EXTRACT TO READ ▸
Throwing out all your code and rewriting it from scratch is like demolishing your building and constructing a replacement from scratch. It's usually not the right thing to do, it occasionally and rarely is the right thing to do, and it's always the tempting thing to do.
It's stupid to argue, "You should never tear down a building" (like http://www.joelonsoftware.com/articles/fog0000000069.html implies) and it's also kinda stupid to write an article entitled, "Why We Tore Down Our Building (And Why You Should Too)"
Neither is universally right. The right thing to do in a given situation is a difficult and complicated question to answer, and it depends on the building in question: how big it is, how well it was designed, how well it's been maintained, etc.
>"like demolishing your building and constructing a replacement from scratch. It's usually not the right thing to do"
Actually, tearing down a building and rebuilding is very often the right thing to do, but isn't done for the same reasons people don't toss their code and rewrite from scratch - sunk costs.
Unlike software, new buildings are almost invariably significantly more efficient and less resource intensive than old ones - and green building has, of course, gone from a fringe movement in the wake of the Rio Summit, to the mainstream and is now standard for public and corporate buildings.
Like poorly written software old buildings are expensive to operate and maintain (and unlike well written software buildings still deteriorate over time when left only to their own devices). Finally, like software one must go through old buildings and figure how systems were designed and installed and patched in order to modify them - and this is very time consuming. Per square foot costs of renovation are commonly as much or more than new construction.
How often do you build a prototype building? Or a building as a side project?
Your analogy fails, sir.
It's easier and more common to write dirty code that functions as it should than build a building with poor foundation but that looks and functions as it should.
> How often do you build a prototype building? Or a building as a side project?
This is one of the most amazing things about rapidly growing cities in most of the world. Neighborhoods that start out as informal shanty-towns full of lean-tos with leaky roofs become, over the course of years, first neighborhoods with modest but permanent cement block buildings and tin roofs, and sprout all the typical urban amenities like power lines and sewers (often at first pirated ad-hoc from other nearby neighborhoods), have their roads paved, etc., and a few decades later look like normal neighborhoods, sometimes even surprisingly gentrified ones.
Absolutely, as someone who grew up in a city like Mumbai, I know much about shanty towns and from my knowledge of them, they are far from ideal. ie. They are not know for a strong foundation, cleanliness, longevity etc. They are constantly hacked and patched by its residents to ensure basics like protection from rain, electricity and basics like a toilet.
But wait, we were talking about buildings, not cities. A city is made up of many buildings. And buildings are torn down across cities on a daily basis.
I agree with the position that it depends, code may be a building, or a city or any number of things.
I disagree with the OP that deciding to recode can simply be compared to tearing down and making a new building for no reason. That's oversimplification.
First, there are times when buildings must be demolished and built from scratch. The OP makes this idea seem ridiculous but it happens everyday when buildings are in fact demolished and rightly so. Second, fewer buildings are demolished and built from scratch relative to programming projects demolished and built from scratch due to the inherent differences between a coding project and a building project. For one, the former is more regulated and carries more physical risk than the latter(a coding project).

DATA SUPPLIED ▸
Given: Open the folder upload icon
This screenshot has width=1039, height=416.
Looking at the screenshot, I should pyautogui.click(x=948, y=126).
==
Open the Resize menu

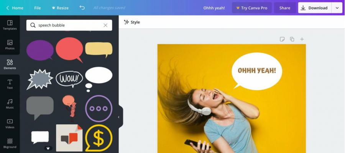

STATED TASK 1 ▸ From the discussion comparing code rewrites with the demolition of buildings, list the considerations on which the right decision about a particular building is said to depend.
STATED TASK 2 ▸ Resume the discussion comparing code rewrites with the demolition of buildings, continuing directly after its final sentence.

WRITTEN ANSWER 1 ▸
- How big it is
- How well it was designed
- How well it has been maintained

WRITTEN ANSWER 2 ▸
People build temporary structures all the time -- event tents, for example. And plenty of people finish a room, redo a bathroom, build a treehouse or a shed, etc, as a side project. And believe me, it takes a high level of expertise to inspect a building. Many of the most important kinds of flaw are only evident to the eye of an expert.
I think it's a good one. Think of commercial real estate. You have an old shopping center that is cash flowing. Its maintenance costs are high, and the rent is low. Once upon a time it made sense for the market and the style was perfect. Now it's out of date and the units are not exactly what people are looking for.
You could tear it down and build a fancy new one that would cash flow even more with higher rents and lower costs. It's exactly what the market needs today. Green energy, nice, open spaces, new paint. Do you break out the bulldozers?
My local zoo actually built a full-size prototype of their new penguin exhibit ahead of building the exhibit itself. Once people could actually walk around in the space, some improvements were obvious.
"The building provides space to temporarily house academic or administrative units that are displaced because of renovations to their home buildings. The facility was designed using a pre-engineered steel frame with its exterior clad in metal panels and precast concrete-like panel accents. The building is designed to be disassembled and recycled in 10 or 15 years.
One floor; 45,000 square feet. Find a public access defibrillator in the hall intersect."
+100 - the biggest questions (to me) were HOW MUCH code did they throw out, and how old was it? Throwing out a few months of code you just finished writing (and which you're still intimately familliar with) is vastly different to throwing out a code-base that would be entering middle-school if it was a person.
I don't know what the old codebase is like, but the current one is just 2145 LOC, not counting tests. 62K total.
I know that startups do way more that just write code, so I'm not criticizing them at all. And it seems they're not afflicted with the typical engineer modesty when it comes to their own codebase, which is a good thing. On the other hand it's not exactly a superhuman hacking achievement to rewrite this from scratch.
Netscape 6 is (or was) the oft quoted example of why not to do this. All that old code may seem old and boring, but it has a huge amount of knowledge, wisdoms, learnings, fixed mistakes, performance improvements, great ideas, deleted bad ideas and security fixes built into it.
When you throw out your code you're throwing out all that knowledge on the assumption that you can build it all back with improvements.
Evolving an application from a known good state to a known better state is usually the best approach unless your codebase is small or your app has no traction.
Rewriting your app from the ground up is like getting divorced and dating a new girlfriend. The first few months are a lot of fun until you figure out how much you lost.
Without Netscape 6, we wouldn't have had Phoenix/Firebird/Firefox, and probably wouldn't have IE7, IE8, IE9 and KHTML/Webkit would have come about very differently and all these would have had much less competition.
Netscape 6, or at least the mere fact that it existed and worked well enough and the fact that it was the first browser ever that did standards well and focused on not much else other than standards, made it the most important browser ever created.
Netscape 6 was the most revolutionary browser project ever created and had the development effort behind Netscape 6 not been done, we would possibly have had a much worse very IE-only web today.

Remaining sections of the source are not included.